'The Two Faces of January' review: Throwback noir thriller lacks tension, energy
Despite a premise on con men and murder, this misnomer of a noir-ish "thriller" sleepwalks its way across Greece from beginning to end.
In short: An ex-patriot tourist guide (Oscar Isaac) in Athens gets caught up with a con artist and his wife (Viggo Mortensen andKirsten Dunst), forcing all three to run from the law after an accidental murder. (watch the trailer)
Although technically "The Two Faces of January" is a "thriller," it really just a slow-paced love triangle drama masquerading as a much more interesting movie. Even the most generic thrillers have three key elements: interesting characters, escalating tension and heightening anticipation. But the only more boring than this failed noir throwback's story, however, are its trio of bland main characters as they trudge through this poor attempt at a slow burn of a narrative.
To call "Two Faces" slow is an insult to the word "slow." The first two acts can be pretty accurately summarized as "Guy leads rich couple on tour of Athens, they have dinner and then someone dies.
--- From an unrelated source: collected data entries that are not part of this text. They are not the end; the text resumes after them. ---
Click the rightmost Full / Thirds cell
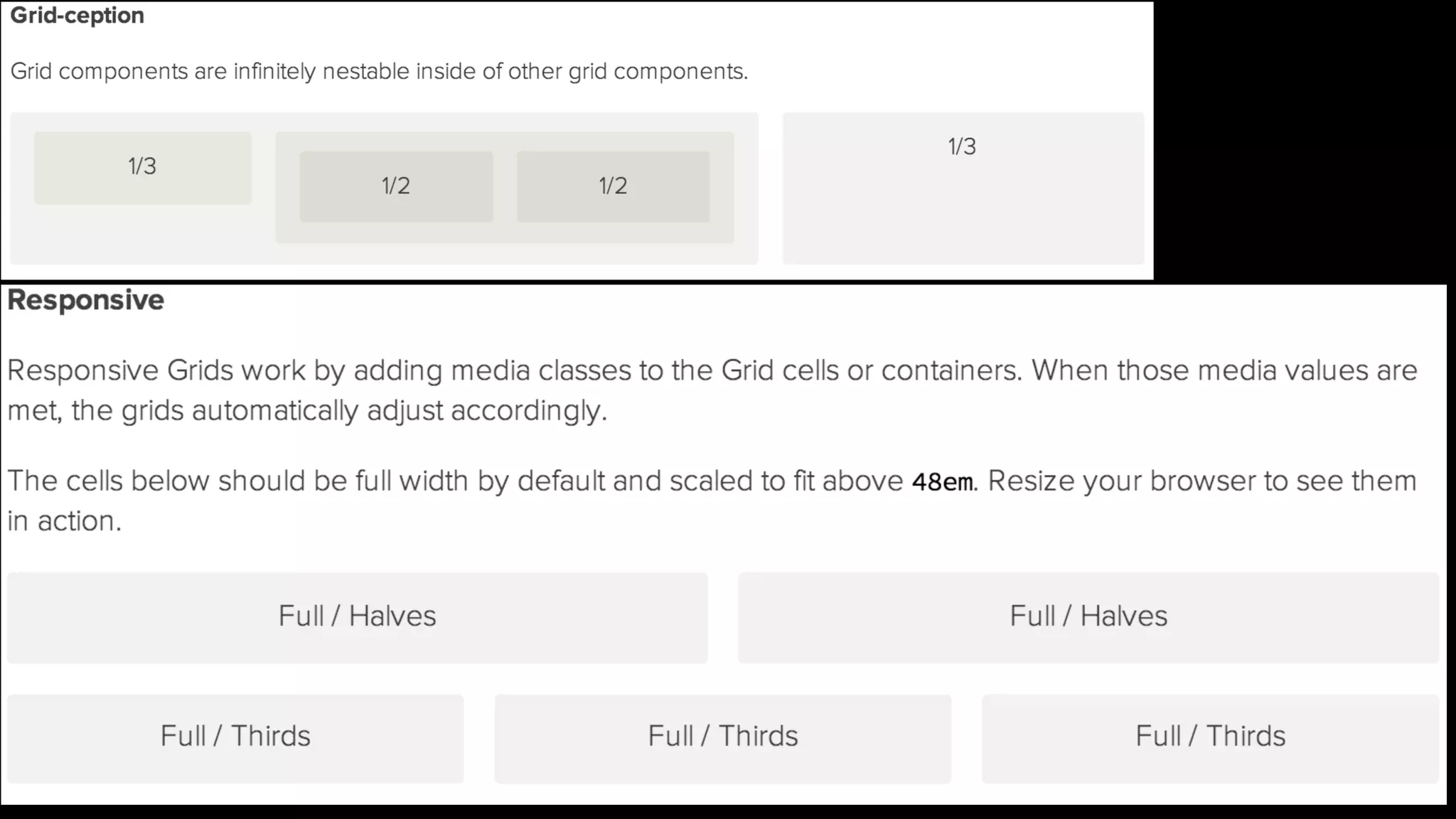The image size is (1456, 819). [x=1210, y=737]
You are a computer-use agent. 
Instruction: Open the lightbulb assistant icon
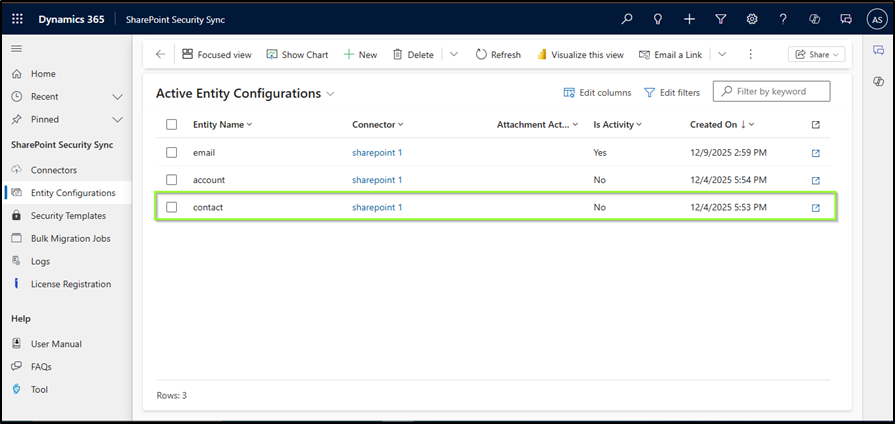pyautogui.click(x=658, y=19)
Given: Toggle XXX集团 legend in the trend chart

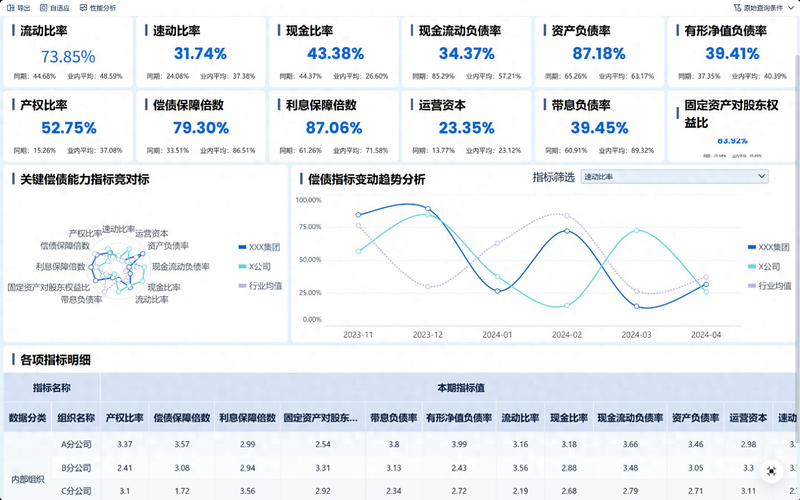Looking at the screenshot, I should tap(767, 246).
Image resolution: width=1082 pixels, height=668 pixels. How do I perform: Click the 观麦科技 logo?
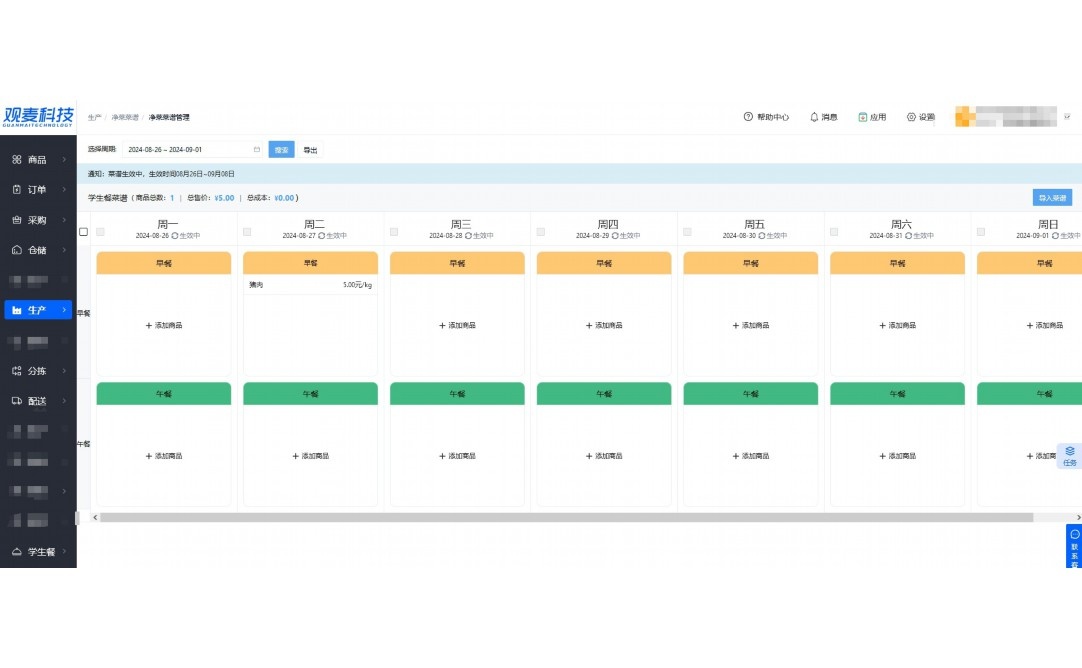tap(38, 116)
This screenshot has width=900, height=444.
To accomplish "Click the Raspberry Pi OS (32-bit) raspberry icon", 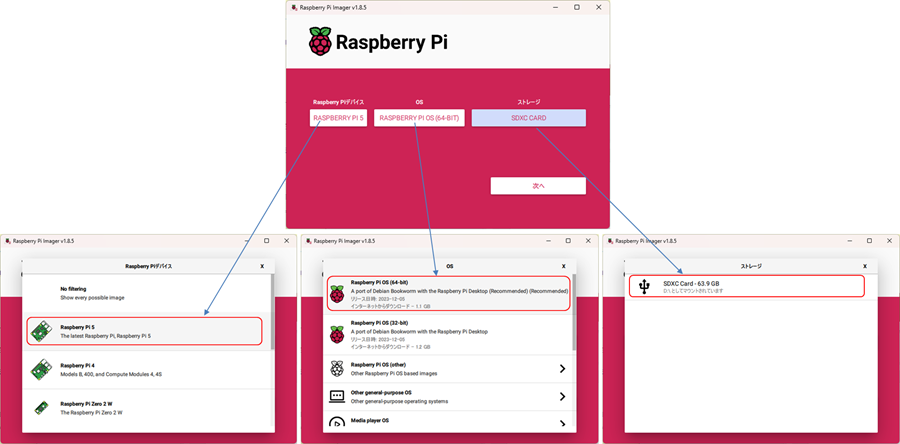I will (337, 335).
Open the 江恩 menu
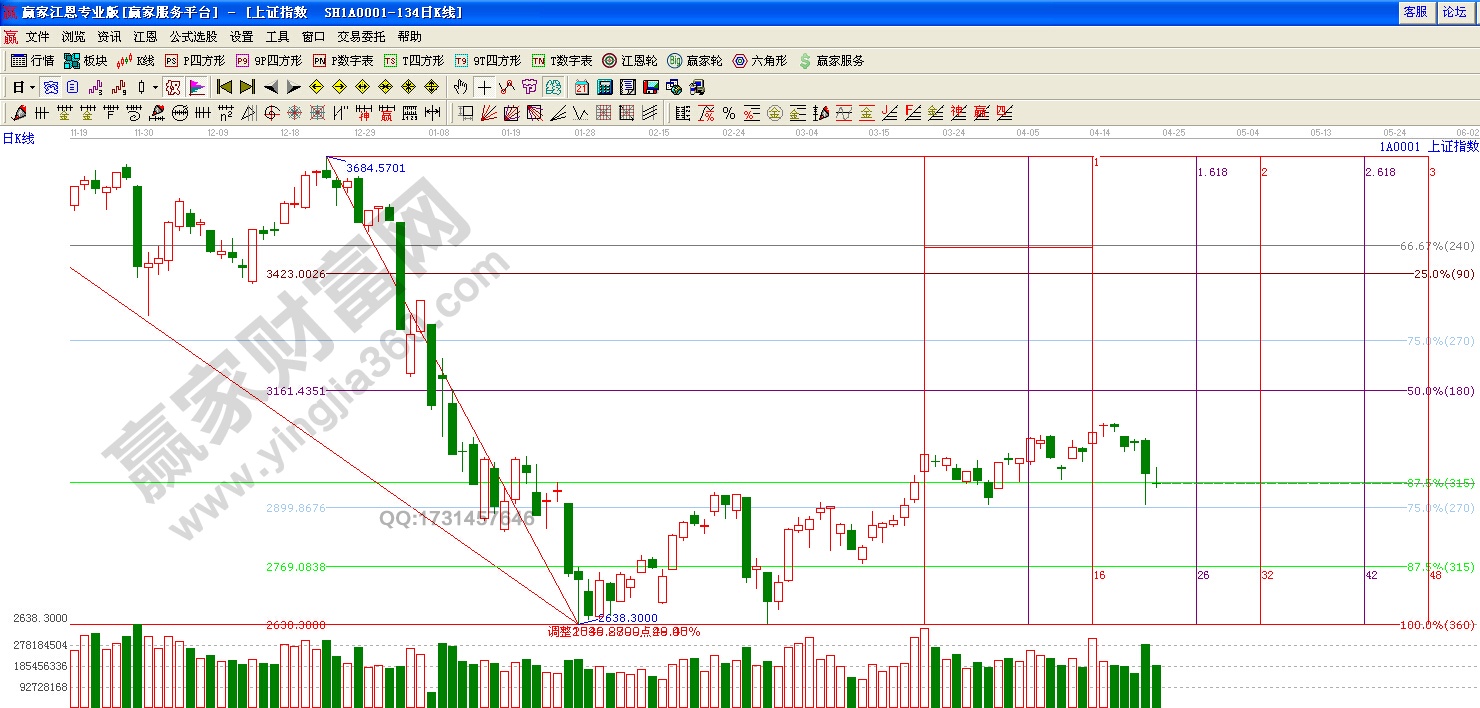Image resolution: width=1480 pixels, height=708 pixels. (145, 36)
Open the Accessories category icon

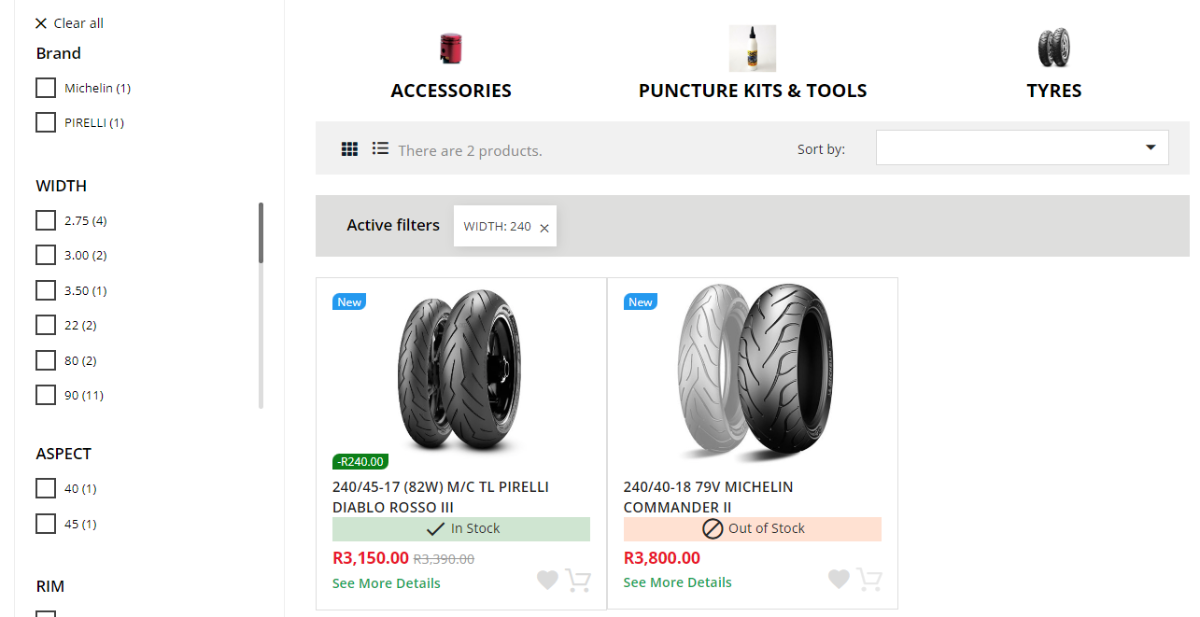coord(451,48)
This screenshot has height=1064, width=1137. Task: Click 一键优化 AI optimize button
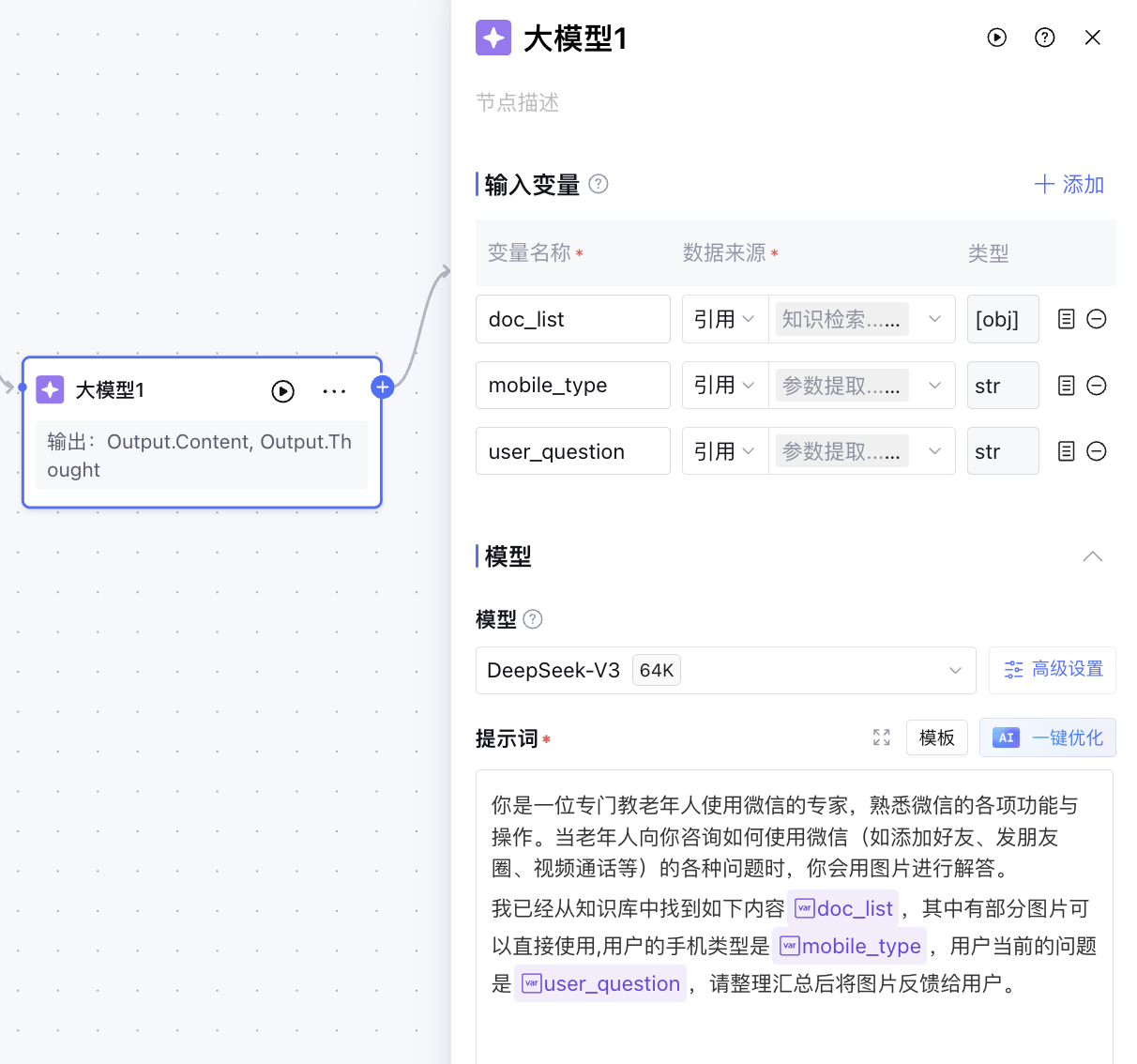1047,737
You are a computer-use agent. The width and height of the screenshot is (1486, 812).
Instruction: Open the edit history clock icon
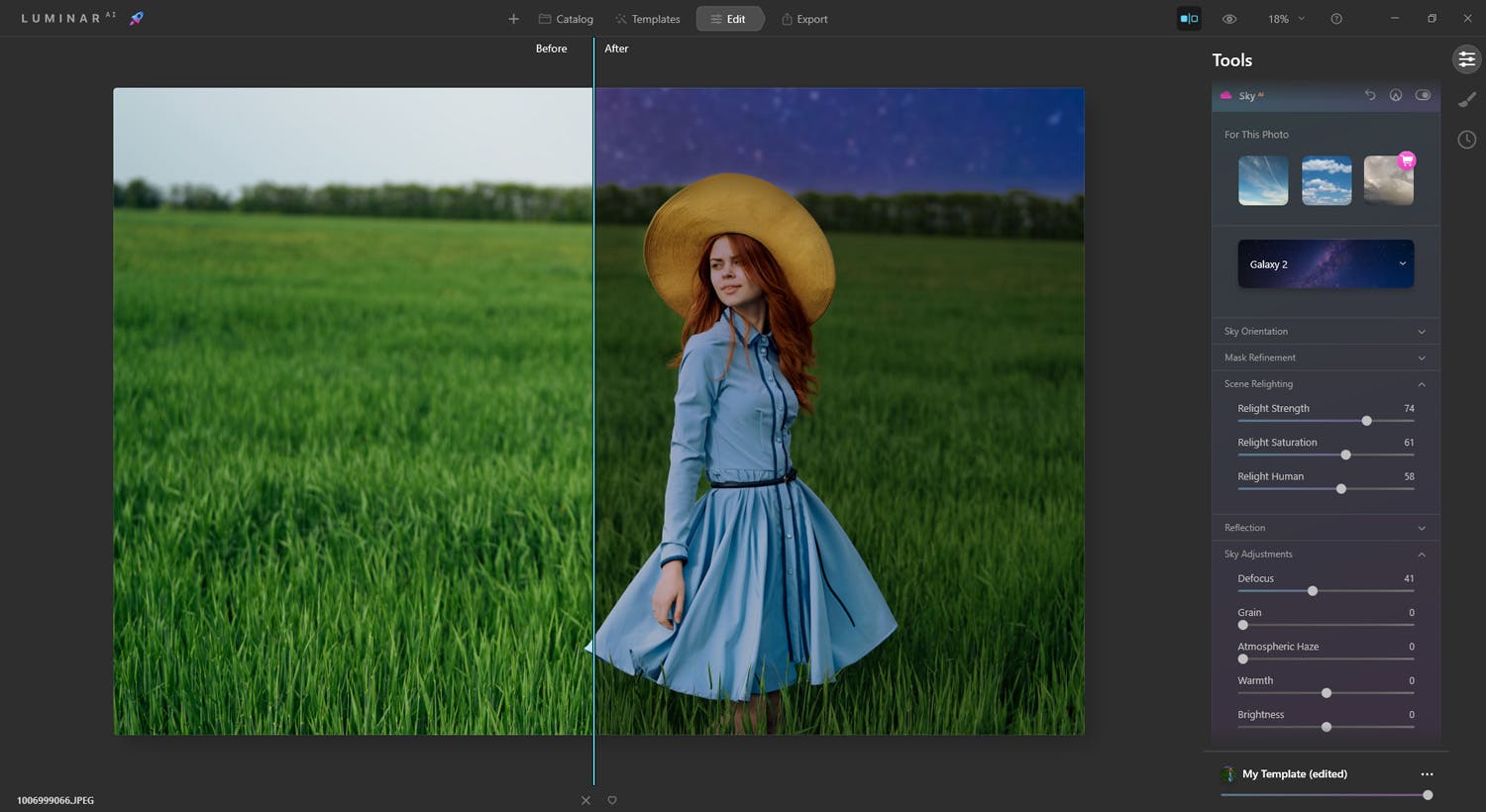point(1466,140)
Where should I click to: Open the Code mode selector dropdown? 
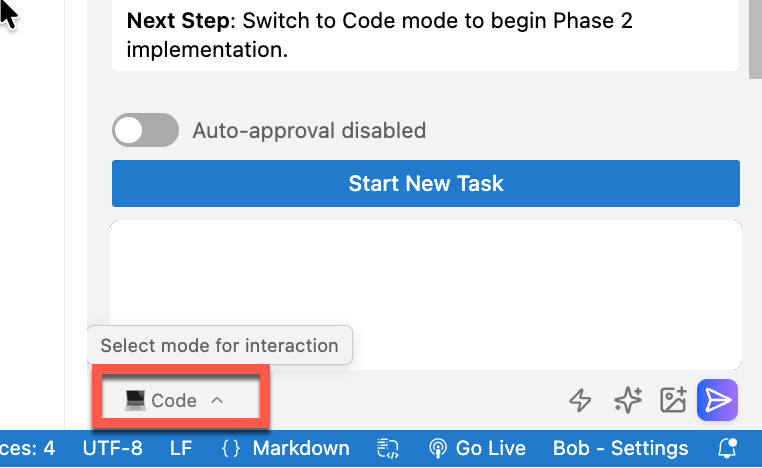(x=175, y=401)
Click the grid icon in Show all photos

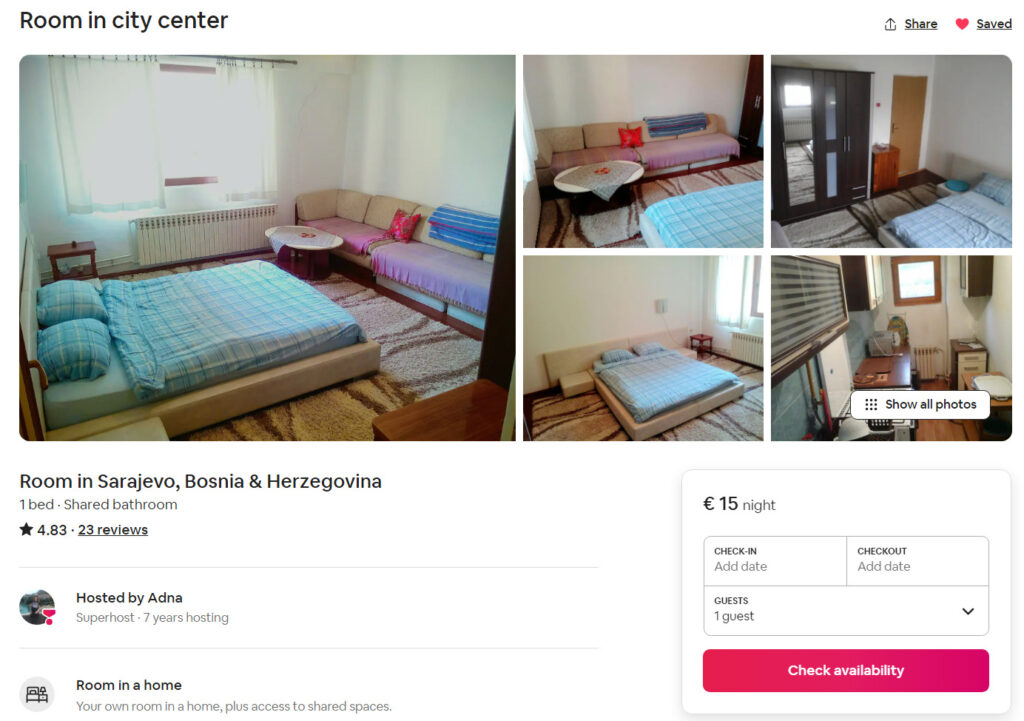coord(871,404)
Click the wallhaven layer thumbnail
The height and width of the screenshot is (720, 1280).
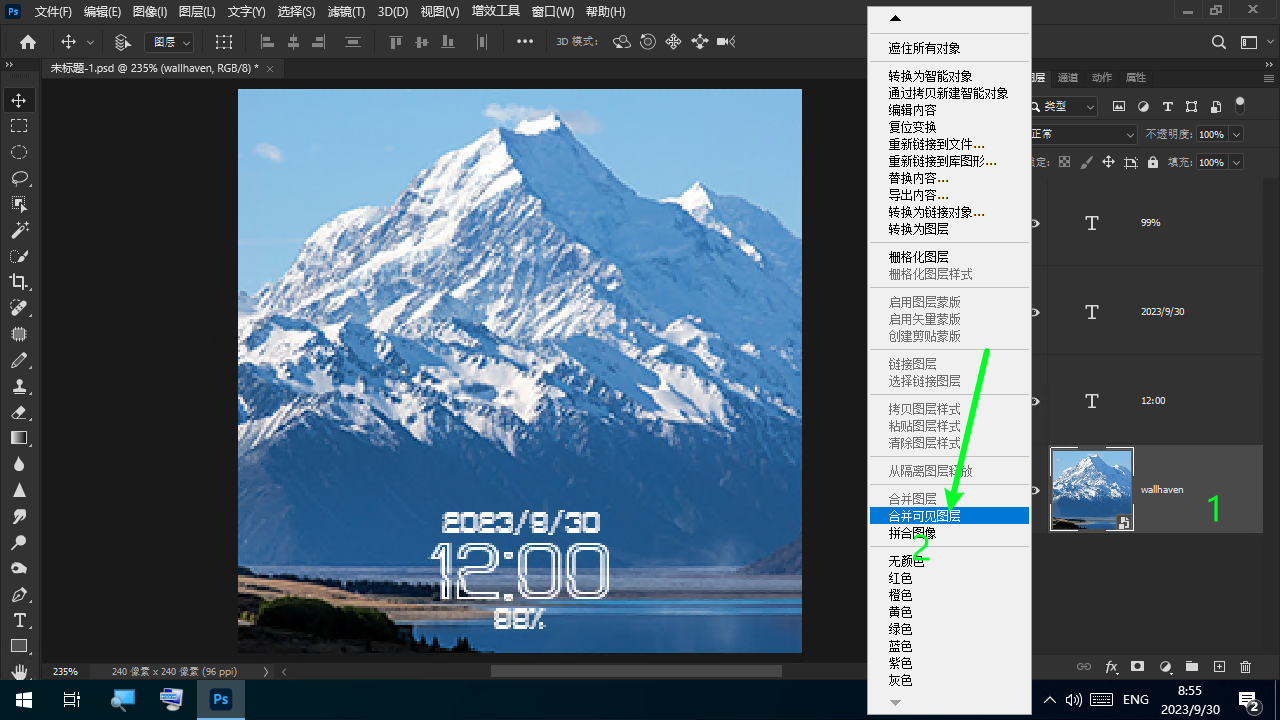[x=1091, y=489]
They get on a bus, drink all night and wake up at sunrise."
The glacial pacing would be forgivable if the story found other ways to ratchet up the tension -- but the filmmakers decided that a story about fugitives on the run wasn't exciting enough. So, in a completely misguided attempt to create character tension where none exists, a bizarre and oddly executed love triangle is wedged into the narrative. This lazy plot tool isn't convincing in the slightest - it's simply an obvious crutch used to make up for a lack of ability to forcibly manufacture anything thrilling about this "thriller."
Then there's the characters - the last place were anything surprising or suspenseful could be hiding. "Two Faces" teases some character histories that seem vaguely intriguing, such as alluding to secret reason the tour guide won't return to the U.S. or why the rich couple escaped to Greece with a briefcase full of cash. But alas, the answers are ultimately underwhelming in their sheer mundaneness. The reasons for their self-imposed exile are as frustratingly uninteresting as pretty much everything else about this movie.
Final verdict: Only watch this bungled thriller after mainlining adrenaline and shotgunning several Red Bulls, otherwise no one can fault an audience member for falling asleep before the end of act one.
"The Two Faces of January" opens in select cities Sept. 26 is rated PG-13 for some violence, language and smoking.